If your disability insurance was obtained at work as an employment benefit, your ability to enforce your rights under the insurance laws of your state may be severely limited by ERISA.
This law bars recovery of consequential damages, general damages, or punitive damages. For that reason, policyholders have no leverage to compel an insurance company to do what it is required to do under the policy and under state laws.
The whole subject of “ERISA Preemption” has become very complicated. It is extremely unfair to most non-exempt employees who receive disability insurance through their work.

What standards must an insurance company follow in evaluating a disability claim?

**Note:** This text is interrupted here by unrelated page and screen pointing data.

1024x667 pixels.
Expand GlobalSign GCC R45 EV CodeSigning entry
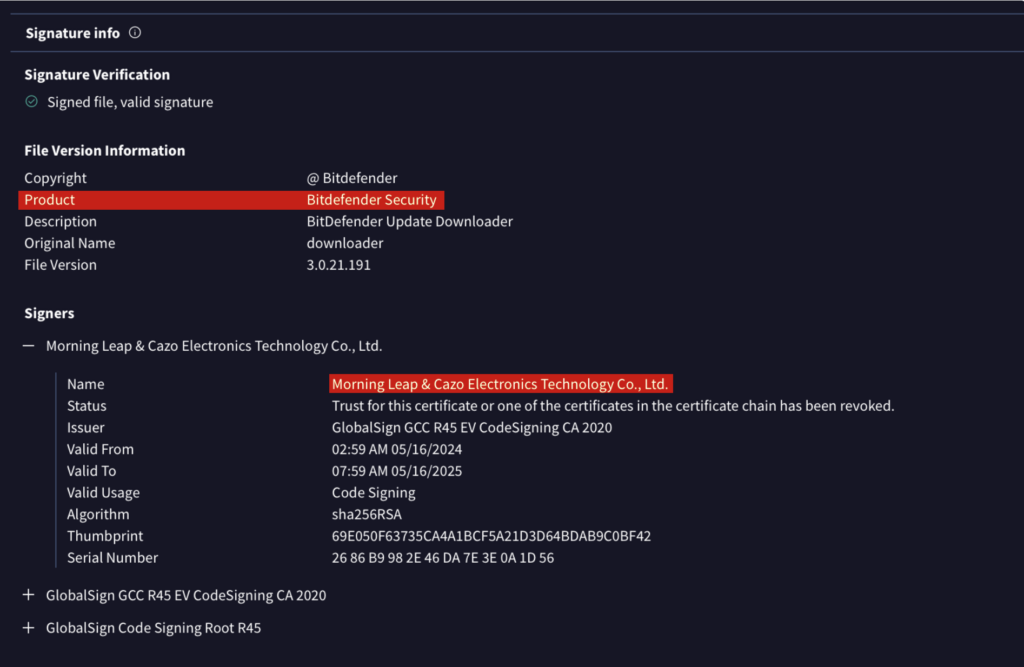(29, 595)
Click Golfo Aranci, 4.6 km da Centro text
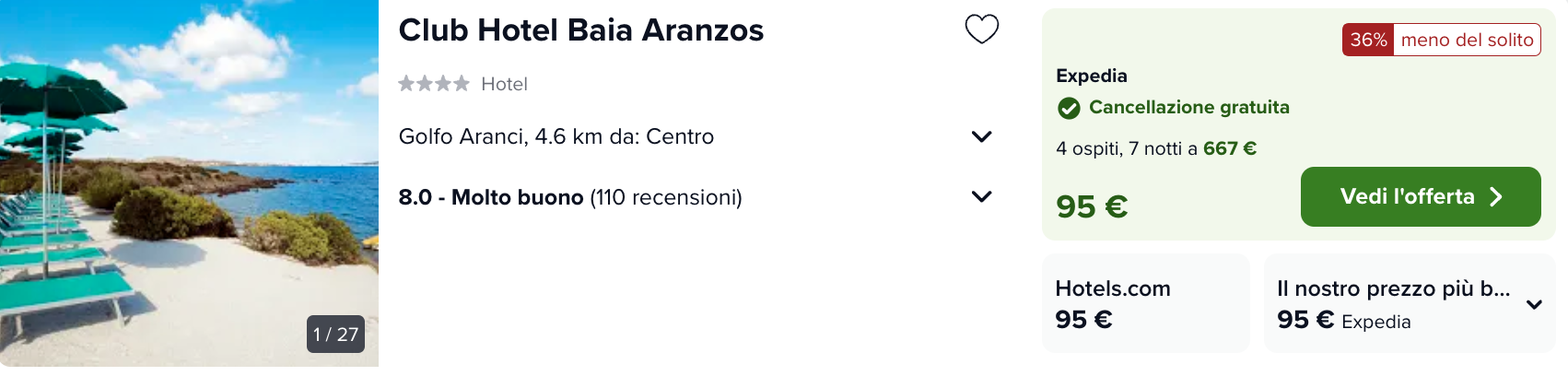 [x=556, y=136]

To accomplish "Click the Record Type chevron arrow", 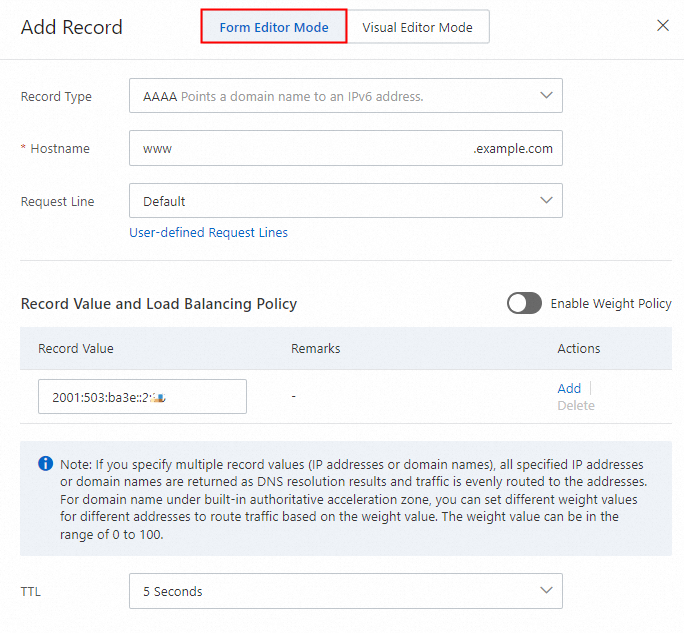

There are many. But basically, the insurance company is required to conduct a fair, objective and thorough investigation before denying a claim. The insurance company reviewing your claim is also required to:

  • Refrain from putting its own financial interests above the financial interests of its policyholders. Avoid misrepresenting the terms and conditions of coverage.
  • Pay claims promptly without engaging in unreasonable delay.
  • Pay claims fairly without requiring the insured to hire a lawyer in order to collect benefits.
  • Interpret any ambiguities in the policy in favor of the policyholder. Insurance companies are required to act reasonably in all dealings with policyholders. In most states, violating this duty constitutes a breach of good faith and fair dealing. In such a case, the insurance company can often be held responsible for any damages that they have caused beyond the contract benefits, themselves.